Un thriller britannique sur l’IA qui inquiète : l’intelligence artificielle progresse à grands pas et voici qu’arrive ce thriller de science-fiction avec son intrigue sur un serviteur AI qui devient dangereusement obsédé par sa propriétaire féminine. Une prémisse inquiétante : un mélange entre « Liaison fatale » et « Le Serviteur », le drame malveillant de 1963 d’Harold Pinter et Joseph Losey. Cependant, au final, TIM pourrait être trop ridicule pour être effrayant et pas assez incisif pour fonctionner comme une satire.

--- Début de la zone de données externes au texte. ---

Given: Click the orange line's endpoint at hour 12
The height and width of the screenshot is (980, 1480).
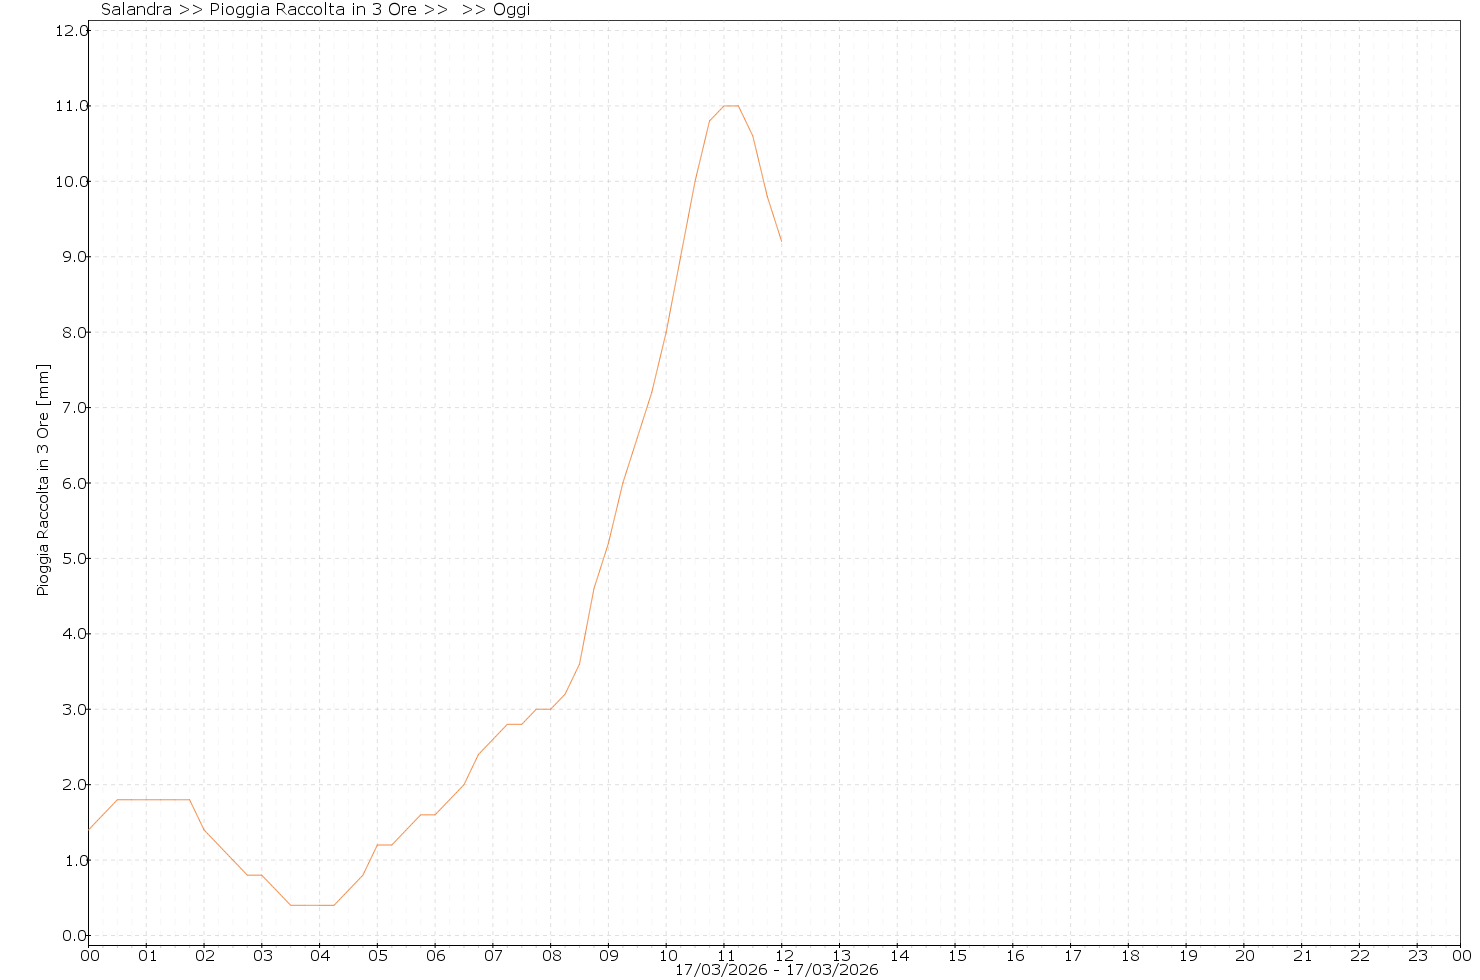Looking at the screenshot, I should click(781, 241).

Une partie du problème vient de l’IA elle-même, un robot humanoïde nommé TIM (pour « technologically integrated manservant »), joué par Eamon Farren. Il n’y a aucun doute sur ses intentions : TIM est sinistre dès le départ. Avec ses cheveux blonds plaqués et son regard bleu perçant, il ressemble à une parodie d’un leader jeunesse nazi avec une touche d’Hannibal Lecter.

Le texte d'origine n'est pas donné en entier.